FIG. 1A is a schematic illustration of the complexing of an amphiphilic complexing agent with a soft anionic redox species and its charge-balancing hard cation.



FIG. 1B is a schematic illustration of the complexing of an amphiphilic complexing agent with a hard anionic redox species and its charge-balancing soft cation.



FIG. 2 shows the structures of various soft quaternary ammonium, protonated secondary and tertiary ammonium, heteroaromatic, heterocyclic, phosphonium, and sulfonium cations.



FIGS. 3A-3B show generic structures for various amphiphilic complexing agents that include a soft quaternary ammonium or soft nitrogen-containing heteroaromatic group. “NG” in the figure represents an anionic group.



FIGS. 4A-4F show the structures of specific examples of amphiphilic complexing agents that include a soft quaternary ammonium or soft nitrogen-containing heteroaromatic group. Viologen (top structure in FIG. 4C) is an example of a redox-active complexing agent.



FIG. 5 shows the structures of various soft, redox-active metal-ligand coordination complexes.



FIG. 6 shows the structures of specific examples of redox-active amphiphilic complexing agents that include a soft metal-ligand coordination complex as a soft cationic group.



FIG. 7 shows the structures of specific examples of redox-active amphiphilic complexing agents that include a redox active soft cationic group.



FIG. 8 shows the structures of some polymeric amphiphilic complexing agents.



FIG. 9A shows a reaction scheme for the synthesis of amphiphilic complexing agents.



FIG. 9B shows alternative reaction schemes for the synthesis of amphiphilic complexing agents.



FIG. 10 shows another reaction scheme for the synthesis of amphiphilic complexing agents.



FIGS. 11A-11H show various reactants that can be used to synthesize amphiphilic complexing agents.



FIG. 12 shows the complexing of an anionic catholyte and an amphiphilic complexing agent in a catholyte solution.



FIG. 13 is a schematic diagram of an aqueous organic redox flow battery.



FIGS. 14A and 14B show the structures of 13 amphiphilic complexing agents that can be used with soft cationic redox species that were synthesized in accordance with the procedures described in the Example, along with their experimentally measured permeabilities.
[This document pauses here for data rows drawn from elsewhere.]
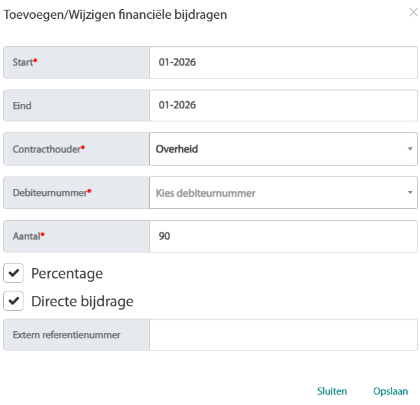Save with the Opslaan button

coord(390,391)
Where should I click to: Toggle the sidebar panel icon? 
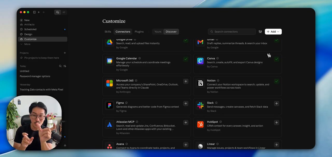click(x=34, y=12)
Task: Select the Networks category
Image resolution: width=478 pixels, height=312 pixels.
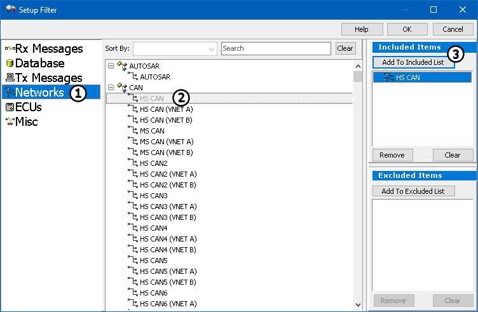Action: point(39,93)

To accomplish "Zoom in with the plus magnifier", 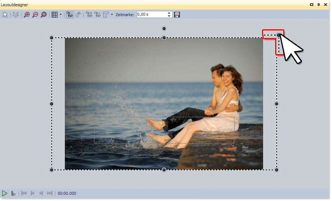I will tap(27, 15).
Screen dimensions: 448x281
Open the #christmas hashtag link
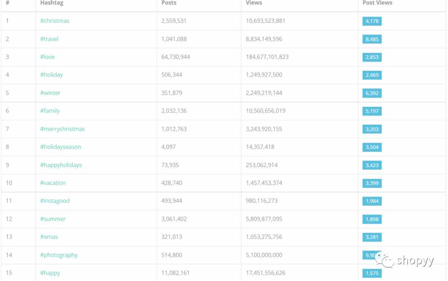[x=55, y=21]
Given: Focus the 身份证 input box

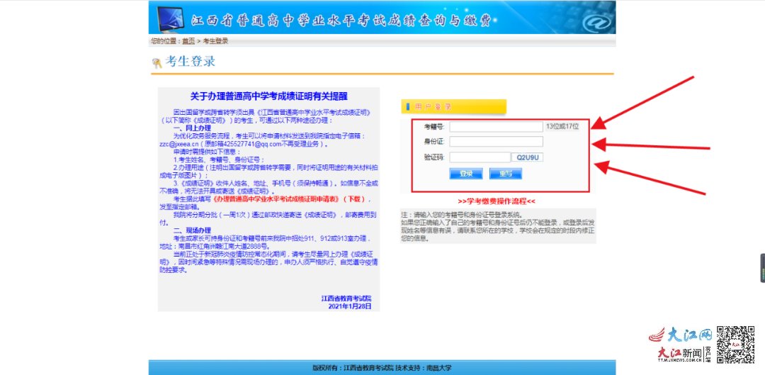Looking at the screenshot, I should coord(495,142).
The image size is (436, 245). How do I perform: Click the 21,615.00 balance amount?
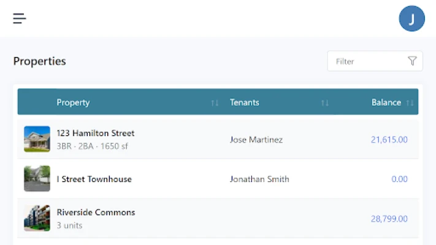pyautogui.click(x=389, y=140)
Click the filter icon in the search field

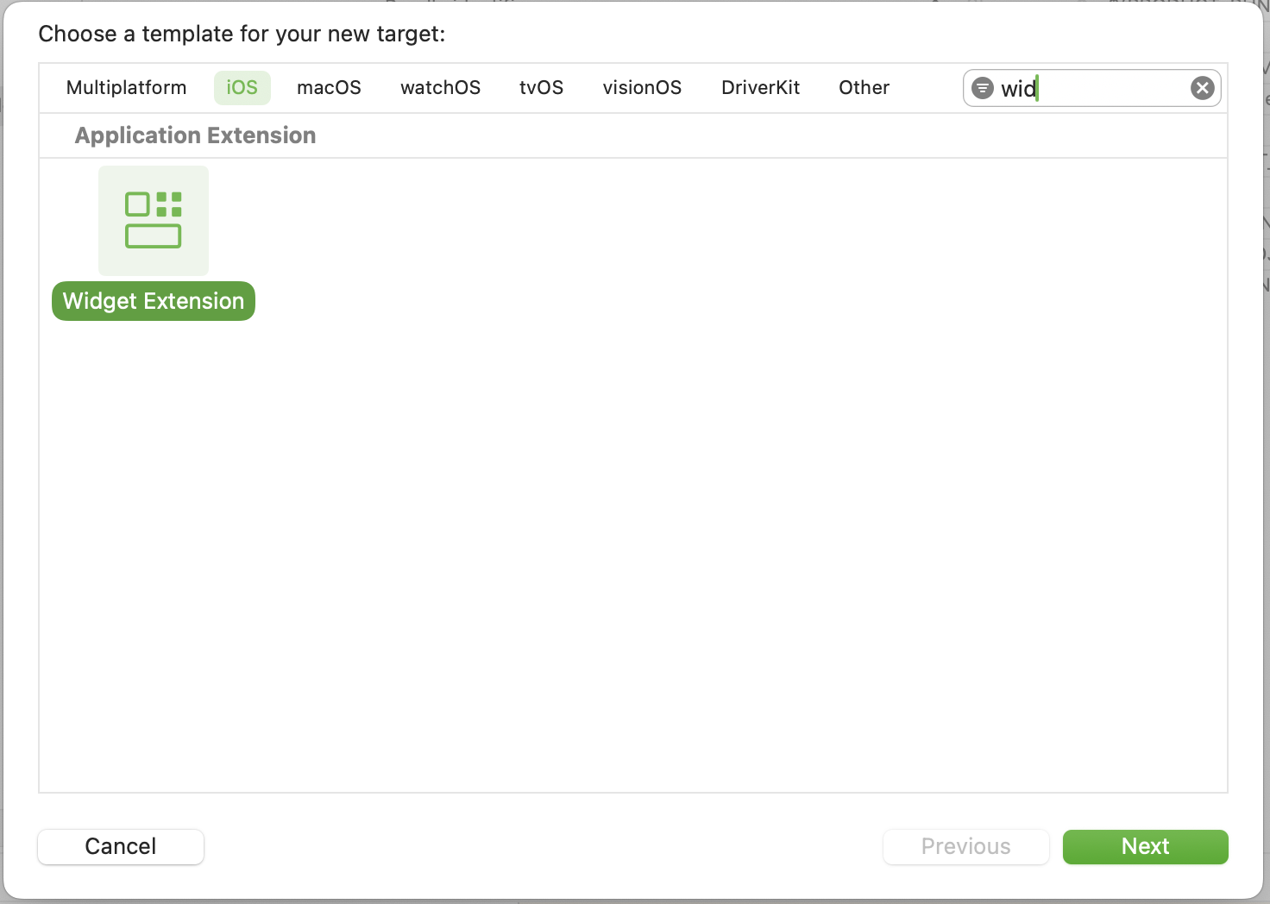click(x=982, y=88)
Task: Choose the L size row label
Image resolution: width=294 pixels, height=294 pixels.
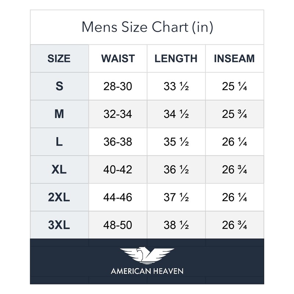Action: click(59, 142)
FIGS. 15A and 15B demonstrate the performance of a redox flow battery using an amphiphilic complexing reagent, as described in the Example.





DETAILED DESCRIPTION

Amphiphilic complexing agents for use in electrolyte solutions are provided. Also provided are electrolyte solutions that contain the amphiphilic complexing agents and electrochemical cells that utilize the electrolyte solutions as catholyte solutions or anolyte solutions.


The complexing agents are molecules that include at least one soft ionic group covalently bonded, via a covalent linkage, to at least one hard ionic group and/or polyether chain via a covalent linkage. The soft ionic groups of the complexing agents couple with soft ionic redox species in an electrolyte solution due to thermodynamic equilibria in solution, while the hard ionic groups and/or polyethylene chains, which are strongly hydrophilic, couple with hard counter ions in the solution to prevent the complexes from phase separating out of aqueous solutions.


The size of the complex formed by the coupling of the amphiphilic complexing agent to the soft redox species is substantially larger than the size of the redox species alone and, as a result, electrochemical cells that include the amphiphilic complexing agents in an electrolyte solution have much less membrane crossover than analogous electrochemical cells that do not include the amphiphilic complexing agents. As a result, electrochemical cells that include the amphiphilic complexing agents in an electrolyte solution are characterized by improved cycling stabilities, higher coulombic efficiencies, and higher utilized capacities.


The complexing of an amphiphilic complexing agent, a soft anionic redox species, and its hard counter ion to form a large, water-soluble complex is shown schematically in FIG. 1A. The complexing of an amphiphilic complexing agent, a soft cationic redox species, and its hard counter ion to form a large, water-soluble complex is shown schematically in FIG. 1B. It should be noted that, although the soft and hard ionic groups of the complexing agent have opposite charges in FIGS. 1A and 1B, it is also possible to use amphiphilic complexing agents in which the soft and hard ionic groups have the same charge, provided that the soft redox species is also of the same charge type (cationic or anionic).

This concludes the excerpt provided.